On February 13, 2015, President Obama spoke to attendees of the White House Summit on Cybersecurity and Consumer Protection held at Stanford University. Calling the digital world a "sort of Wild Wild West," Obama and many corporate representatives announced developments intended to strengthen cybersecurity. Obama also signed an Executive Order to encourage and promote information sharing between the private sector and the government. In addition, some of the nation's largest corporations announced their implementation of the Cybersecurity Framework developed in 2014 by the National Institute of Standards and Technology, a number of credit and financial institutions committed to increasing security in payment technology, and several companies announced that they will be focusing on multifactor authentication methods. Obama also revisited the legislative proposal sent to Congress last month following the State of the Union address.
Information sharing has been a key concern of this administration, as evidenced by the 2013 Executive Order on Critical Infrastructure ("2013 Executive Order"), which focused on increased sharing between the federal government and critical infrastructure. Following his remarks at Stanford University, Obama signed Executive Order 13587—Structural Reforms to Improve the Security of Classified Networks and the Responsible Sharing and Safeguarding of Classified Information ("Order"). The Order expands cyber threat and other information sharing to the private sector generally. The Order provides for a voluntary information-sharing framework in three areas: (i) private sector collaboration, (ii) collaboration between the private and the government sectors, and (iii) adherence to privacy and civil liberty protections. To encourage private sector collaboration, the Order encourages the development of information sharing and analysis organizations ("ISAOs") and directs the Department of Homeland Security ("DHS") to fund an organization to develop a set of voluntary operating standards for ISAOs.
The Order also streamlines the procedures for the National Cybersecurity and Communications Integration Center to enter into formal information-sharing agreements with private sector ISAOs. For the first time, the Order adds the DHS to the list of federal agencies that can approve classified cyber threat information sharing arrangements. Finally, the Order calls for the development of privacy standards among the voluntary standards to be developed for ISAOs and requires federal agencies collaborating with ISAOs to coordinate any information-sharing activities with their senior agency officials to address privacy and civil liberties concerns.

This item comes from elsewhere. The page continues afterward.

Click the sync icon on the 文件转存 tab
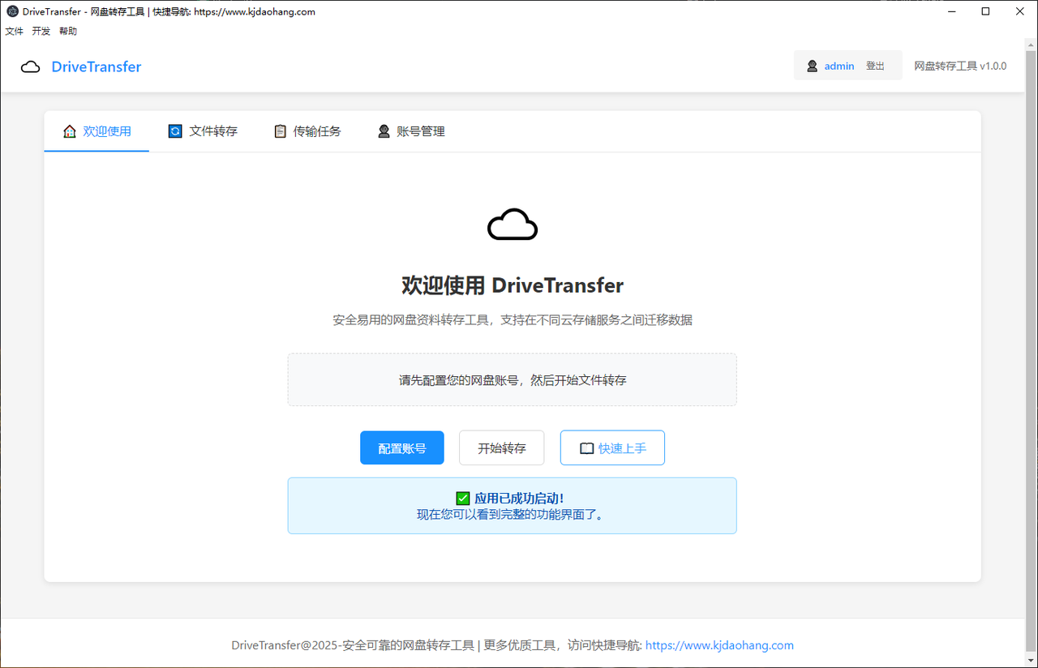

The President's 2013 Executive Order directed the development of a Cybersecurity Framework ("Framework") by the National Institute of Standards and Technology. The Framework itself, released in early 2014, has been promoted by the government as an important voluntary tool for guiding an organization's decisions about cybersecurity. Various corporations have announced a commitment to using the Framework and intend to require their vendors to use it as well. It remains to be seen whether the Framework, if widely adopted, could lead some to maintain that it represents a reasonable standard of care. Nevertheless, where the Framework is imposed as a contractual obligation, failure to abide by it may expose some companies to breach of contract risks. Thus, careful consideration must be given to adopting the Framework.
Secure Payment Technologies
The President's BuySecure Initiative, introduced in October 2014 as part of the Executive Order—Improving the Security of Financial Transactions, is intended to increase protection of payment cards by requiring the use of Chip and Pin technologies by federal agencies. It also seeks to promote the adoption of Chip and Pin technologies by the private sector. A summary of this initiative is available in our Jones Day Alert, "California Attorney General Calls for Greater Data Protection, and Recommends Adoption of Chip and Pin Payment Card Technology." During the summit, a number of companies also announced various commitments they have made to advancing payment technology, including tokenization—the substitution of credit card numbers with randomly generated tokens during each transaction, adoption of Apple Pay for federal government transactions, and cybersecurity educational programs for small businesses. The administration also emphasized the number of companies that have committed to making credit scores available for free to customers as part of its efforts to provide resources for identifying identity theft.
Multifactor Authentication Methods
The Summit also included announcements by several technology companies and financial institutions regarding the development of multifactor authentication technologies, such as nonpassword-based authentication, new multifactor authentication based on biometrics, and support for an open standard for authenticating domain names by the end of 2015. Obama noted the government's investment in these new technologies through the National Strategy for Trusted Identities in Cyberspace.
Obama also emphasized the legislative proposals he provided to Congress in January 2015, stating that key cybersecurity legislation is needed to support increased information sharing, allow law enforcement authorities to combat cyber crime, and standardize data breach reporting. In the absence of such legislation, however, the initiatives announced during the summit at Stanford, as well as the information sharing covered by the Order, will be purely voluntary.
Private industry appears to prefer legislation that will clearly address the mechanics, responsibilities, and, most importantly, liability protection for firms that share such information. While cyber threat information sharing is important to combating cybercrime, firms need to carefully consider whether they should agree to the imposition of "privacy protection standards" in the absence of liability protections. Thus, while the advancement of greater information sharing between the private and public sectors may be a move in the right direction, it is not likely to be universally well received by private industry, particularly those companies and industries that remain concerned with the increasing level of government access to their customer information, and those with heightened liability issues such as antitrust and sensitive information.